Input for this task -

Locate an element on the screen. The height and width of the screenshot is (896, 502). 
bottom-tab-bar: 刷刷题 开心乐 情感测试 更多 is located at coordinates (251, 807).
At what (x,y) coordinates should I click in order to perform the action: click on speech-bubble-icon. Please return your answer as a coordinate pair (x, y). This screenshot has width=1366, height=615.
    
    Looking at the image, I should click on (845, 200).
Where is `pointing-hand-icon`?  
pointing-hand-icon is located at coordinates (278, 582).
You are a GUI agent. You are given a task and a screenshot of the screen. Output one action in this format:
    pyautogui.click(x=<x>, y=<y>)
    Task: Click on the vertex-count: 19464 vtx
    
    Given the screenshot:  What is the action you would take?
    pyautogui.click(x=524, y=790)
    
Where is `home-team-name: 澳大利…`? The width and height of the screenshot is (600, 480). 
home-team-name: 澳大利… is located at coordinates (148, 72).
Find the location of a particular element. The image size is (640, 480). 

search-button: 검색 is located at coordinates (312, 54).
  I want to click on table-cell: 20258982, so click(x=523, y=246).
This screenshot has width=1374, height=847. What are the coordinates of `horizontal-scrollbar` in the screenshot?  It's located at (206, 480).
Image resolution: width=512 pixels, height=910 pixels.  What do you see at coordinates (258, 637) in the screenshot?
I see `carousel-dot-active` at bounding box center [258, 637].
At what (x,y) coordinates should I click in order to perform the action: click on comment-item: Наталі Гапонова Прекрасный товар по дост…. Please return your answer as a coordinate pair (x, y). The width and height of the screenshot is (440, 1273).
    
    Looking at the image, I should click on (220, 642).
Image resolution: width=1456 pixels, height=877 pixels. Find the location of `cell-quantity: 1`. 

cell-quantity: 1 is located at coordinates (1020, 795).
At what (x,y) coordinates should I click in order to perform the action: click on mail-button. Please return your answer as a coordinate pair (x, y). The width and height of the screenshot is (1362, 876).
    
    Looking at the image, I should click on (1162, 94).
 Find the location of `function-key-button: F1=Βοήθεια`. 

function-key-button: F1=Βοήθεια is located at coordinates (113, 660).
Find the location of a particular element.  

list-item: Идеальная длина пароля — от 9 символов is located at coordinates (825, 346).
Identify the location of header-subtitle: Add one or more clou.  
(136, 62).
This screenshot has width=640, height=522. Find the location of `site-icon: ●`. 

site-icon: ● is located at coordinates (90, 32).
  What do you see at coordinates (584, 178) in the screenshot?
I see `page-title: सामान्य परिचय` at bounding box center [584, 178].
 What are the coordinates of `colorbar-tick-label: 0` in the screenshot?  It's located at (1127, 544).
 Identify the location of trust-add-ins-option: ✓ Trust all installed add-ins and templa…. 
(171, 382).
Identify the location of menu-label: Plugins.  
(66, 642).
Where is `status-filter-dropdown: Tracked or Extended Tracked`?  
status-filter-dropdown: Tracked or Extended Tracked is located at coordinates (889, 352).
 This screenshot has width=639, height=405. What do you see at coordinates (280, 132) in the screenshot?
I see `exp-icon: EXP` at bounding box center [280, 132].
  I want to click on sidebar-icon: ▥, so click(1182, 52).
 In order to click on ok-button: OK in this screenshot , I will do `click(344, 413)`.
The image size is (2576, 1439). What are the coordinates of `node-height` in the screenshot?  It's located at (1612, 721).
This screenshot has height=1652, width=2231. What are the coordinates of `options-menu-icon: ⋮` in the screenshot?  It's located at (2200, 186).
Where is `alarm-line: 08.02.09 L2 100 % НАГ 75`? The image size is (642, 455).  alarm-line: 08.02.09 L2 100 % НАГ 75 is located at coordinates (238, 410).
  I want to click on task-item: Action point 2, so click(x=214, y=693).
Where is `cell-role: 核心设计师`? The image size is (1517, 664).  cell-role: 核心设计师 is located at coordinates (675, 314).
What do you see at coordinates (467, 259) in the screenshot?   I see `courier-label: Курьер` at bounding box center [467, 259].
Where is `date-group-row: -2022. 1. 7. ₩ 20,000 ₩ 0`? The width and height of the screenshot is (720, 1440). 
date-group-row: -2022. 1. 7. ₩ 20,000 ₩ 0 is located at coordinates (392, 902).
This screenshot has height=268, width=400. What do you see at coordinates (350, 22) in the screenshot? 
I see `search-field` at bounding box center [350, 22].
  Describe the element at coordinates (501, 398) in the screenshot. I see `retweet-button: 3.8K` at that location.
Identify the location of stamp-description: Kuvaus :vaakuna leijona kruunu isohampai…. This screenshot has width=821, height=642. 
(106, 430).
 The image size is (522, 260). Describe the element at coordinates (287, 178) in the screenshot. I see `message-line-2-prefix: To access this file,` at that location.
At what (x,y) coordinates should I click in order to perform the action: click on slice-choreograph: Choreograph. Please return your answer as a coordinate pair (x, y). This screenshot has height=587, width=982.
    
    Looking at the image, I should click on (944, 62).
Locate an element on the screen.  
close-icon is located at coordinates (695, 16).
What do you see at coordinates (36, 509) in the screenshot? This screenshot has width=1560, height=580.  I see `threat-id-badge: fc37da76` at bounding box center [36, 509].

Task brief - Put every line of the listing above into a numbered list, leaving out the blank lines.

Result for this task -
1. Locate an element on the screen. The height and width of the screenshot is (896, 502). 
2. bottom-tab-bar: 刷刷题 开心乐 情感测试 更多 is located at coordinates (251, 807).
3. At what (x,y) coordinates should I click in order to perform the action: click on speech-bubble-icon. Please return your answer as a coordinate pair (x, y). This screenshot has width=1366, height=615.
4.     Looking at the image, I should click on (845, 200).
5. Where is `pointing-hand-icon`?  
6. pointing-hand-icon is located at coordinates (278, 582).
7. You are a GUI agent. You are given a task and a screenshot of the screen. Output one action in this format:
8.     pyautogui.click(x=<x>, y=<y>)
9.     Task: Click on the vertex-count: 19464 vtx
10.     Given the screenshot:  What is the action you would take?
11.     pyautogui.click(x=524, y=790)
12. Where is `home-team-name: 澳大利…`? The width and height of the screenshot is (600, 480). 
13. home-team-name: 澳大利… is located at coordinates (148, 72).
14. Find the location of a particular element. The image size is (640, 480). 
15. search-button: 검색 is located at coordinates (312, 54).
16.   I want to click on table-cell: 20258982, so click(x=523, y=246).
17. This screenshot has width=1374, height=847. What are the coordinates of `horizontal-scrollbar` in the screenshot?  It's located at (206, 480).
18. Image resolution: width=512 pixels, height=910 pixels.  What do you see at coordinates (258, 637) in the screenshot?
19. I see `carousel-dot-active` at bounding box center [258, 637].
20. At what (x,y) coordinates should I click in order to perform the action: click on comment-item: Наталі Гапонова Прекрасный товар по дост…. Please return your answer as a coordinate pair (x, y). The width and height of the screenshot is (440, 1273).
21.     Looking at the image, I should click on (220, 642).
22. Image resolution: width=1456 pixels, height=877 pixels. Find the location of `cell-quantity: 1`. 
23. cell-quantity: 1 is located at coordinates (1020, 795).
24. At what (x,y) coordinates should I click in order to perform the action: click on mail-button. Please return your answer as a coordinate pair (x, y). The width and height of the screenshot is (1362, 876).
25.     Looking at the image, I should click on (1162, 94).
26.  Find the location of `function-key-button: F1=Βοήθεια`. 
27. function-key-button: F1=Βοήθεια is located at coordinates (113, 660).
28. Find the location of a particular element.  
29. list-item: Идеальная длина пароля — от 9 символов is located at coordinates (825, 346).
30. Identify the location of header-subtitle: Add one or more clou.  
31. (136, 62).
32. This screenshot has width=640, height=522. Find the location of `site-icon: ●`. 
33. site-icon: ● is located at coordinates (90, 32).
34.   What do you see at coordinates (584, 178) in the screenshot?
35. I see `page-title: सामान्य परिचय` at bounding box center [584, 178].
36.  What are the coordinates of `colorbar-tick-label: 0` in the screenshot?  It's located at (1127, 544).
37.  Identify the location of trust-add-ins-option: ✓ Trust all installed add-ins and templa…. 
38. (171, 382).
39. Identify the location of menu-label: Plugins.  
40. (66, 642).
41. Where is `status-filter-dropdown: Tracked or Extended Tracked`?  
42. status-filter-dropdown: Tracked or Extended Tracked is located at coordinates (889, 352).
43.  This screenshot has width=639, height=405. What do you see at coordinates (280, 132) in the screenshot?
44. I see `exp-icon: EXP` at bounding box center [280, 132].
45.   I want to click on sidebar-icon: ▥, so click(1182, 52).
46.  In order to click on ok-button: OK in this screenshot , I will do `click(344, 413)`.
47. The image size is (2576, 1439). What are the coordinates of `node-height` in the screenshot?  It's located at (1612, 721).
48. This screenshot has height=1652, width=2231. What are the coordinates of `options-menu-icon: ⋮` in the screenshot?  It's located at (2200, 186).
49. Where is `alarm-line: 08.02.09 L2 100 % НАГ 75`? The image size is (642, 455).  alarm-line: 08.02.09 L2 100 % НАГ 75 is located at coordinates (238, 410).
50.   I want to click on task-item: Action point 2, so click(x=214, y=693).
51. Where is `cell-role: 核心设计师`? The image size is (1517, 664).  cell-role: 核心设计师 is located at coordinates (675, 314).
52. What do you see at coordinates (467, 259) in the screenshot?   I see `courier-label: Курьер` at bounding box center [467, 259].
53. Where is `date-group-row: -2022. 1. 7. ₩ 20,000 ₩ 0`? The width and height of the screenshot is (720, 1440). 
54. date-group-row: -2022. 1. 7. ₩ 20,000 ₩ 0 is located at coordinates (392, 902).
55. This screenshot has height=268, width=400. What do you see at coordinates (350, 22) in the screenshot? 
56. I see `search-field` at bounding box center [350, 22].
57.   Describe the element at coordinates (501, 398) in the screenshot. I see `retweet-button: 3.8K` at that location.
58. Identify the location of stamp-description: Kuvaus :vaakuna leijona kruunu isohampai…. This screenshot has width=821, height=642. 
59. (106, 430).
60.  The image size is (522, 260). Describe the element at coordinates (287, 178) in the screenshot. I see `message-line-2-prefix: To access this file,` at that location.
61. At what (x,y) coordinates should I click in order to perform the action: click on slice-choreograph: Choreograph. Please return your answer as a coordinate pair (x, y). This screenshot has height=587, width=982.
62.     Looking at the image, I should click on (944, 62).
63. Locate an element on the screen.  
64. close-icon is located at coordinates (695, 16).
65. What do you see at coordinates (36, 509) in the screenshot? This screenshot has width=1560, height=580.  I see `threat-id-badge: fc37da76` at bounding box center [36, 509].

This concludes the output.